Joyent’s website describes its application virtualization as follows:

The SmartMachine has been designed to be very transparent to the underlying operating system, Joyent SmartOS. SmartOS uses this visibility into the SmartMachine to provide all SmartMachines with as-needed access to a pool of all available resources on a single piece of hardware while still providing each SmartMachine with minimum guaranteed access to resources based on a pre-established fair share schedule. This transparency also allows the underlying operating system, Joyent SmartOS, to identify underutilized resources and use them to provide enhanced application performance management.
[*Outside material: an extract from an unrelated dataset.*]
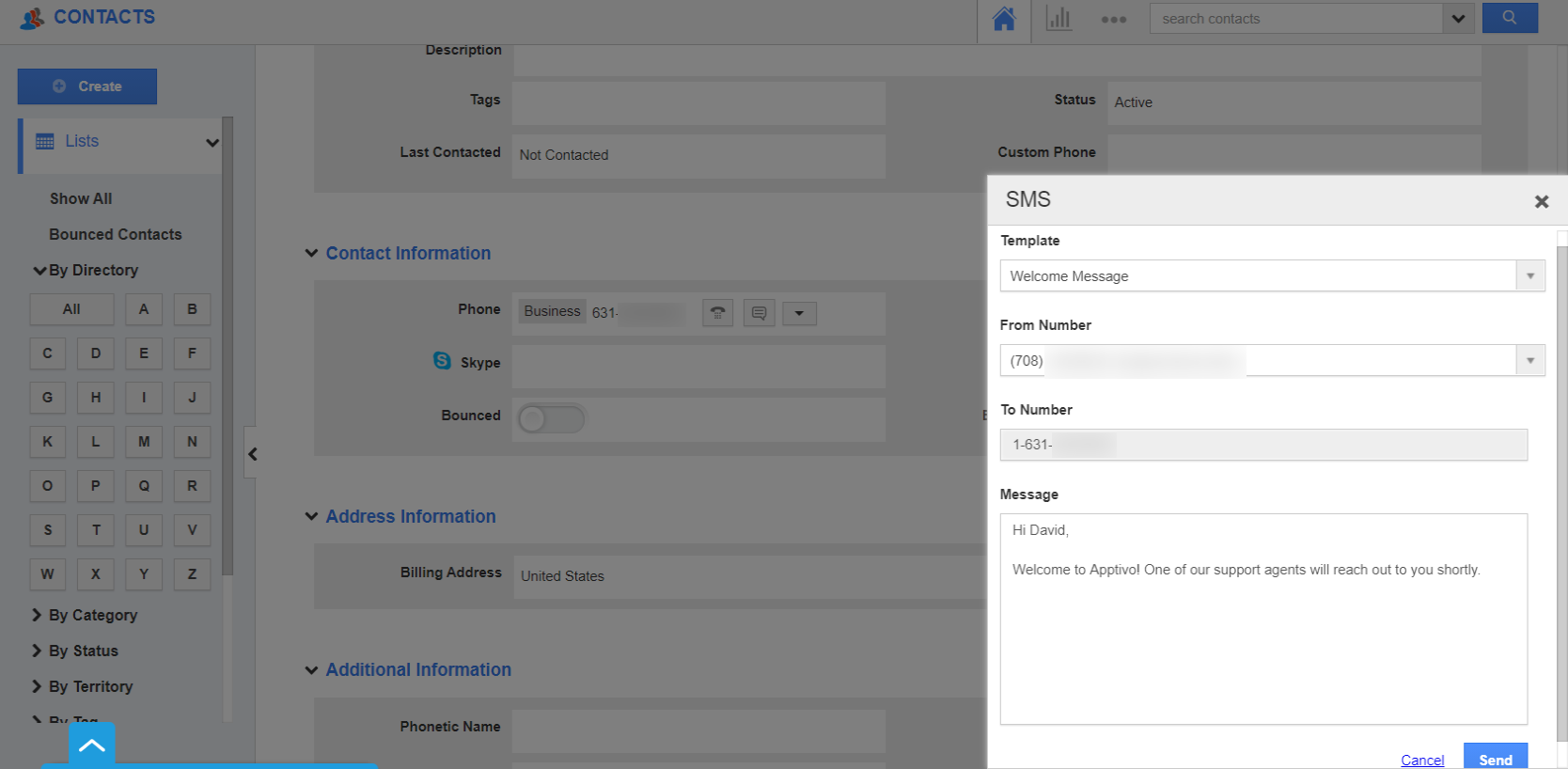Collapse the Contact Information section
Screen dimensions: 1568x769
coord(311,253)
In normal operating conditions, all RAM and CPU resources are either directly used by applications, or are being used by the operating system to optimize disk I/O and provide other performance enhancements to the SmartMachines.
Source: “Joyent: Application Virtualization Hosting”

Joyent’s claim here is that the virtualization of the SmartOS operating system on which all of its applications run enables it to maximize productivity by identifying “underutilized resources” that can in turn be deployed to enhance “application performance management.” A series of third party benchmarking tests by the IMS company claimed that Joyent SmartMachines, Windows Virtual Machines and Linux Virtual Machines outperformed its Amazon EC2 server counterparts. Specifically, the IMS company claimed that Joyent SmartMachine’s disk I/O, Linux Virtual Machine CPU and Windows Virtual Machine disk I/O were faster than the corresponding Amazon EC2 machine by factors of 14, 5 and 2 respectively. Everyone in the cloud computing space knows that benchmarking tests are notoriously difficult to appraise, but Joyent’s willingness to position itself directly against Amazon EC2 in both press releases and company webinars speaks volumes about its confidence to execute.

Joyent’s CTO Mark Mayo attributes its performance to its application virtualization design: “Most people have resigned themselves to painfully slow disk I/O in the cloud,” Mayo noted. “But these results demonstrate that they don’t have to settle for mediocrity. Joyent’s cloud architecture uses lightweight virtualization that doesn’t impose overhead on I/O, so SmartMachines are as much as 14 times faster than Amazon’s EC2 machines.”

Performance marks one of many factors to consider when choosing a cloud computing vendor, but the IMS Company’s results nevertheless beg the question of whether Amazon’s market share leader position has compromised the performance and speed of its EC2 product offering. Conversely, cloud customers will need to consider whether Joyent has the capacity to accommodate more and more enterprise customers that are likely to strain an infrastructure that already supports computationally intensive applications from customers such as Kabam, Social Gaming Universe and Neverbug Entertainment and ZooLife.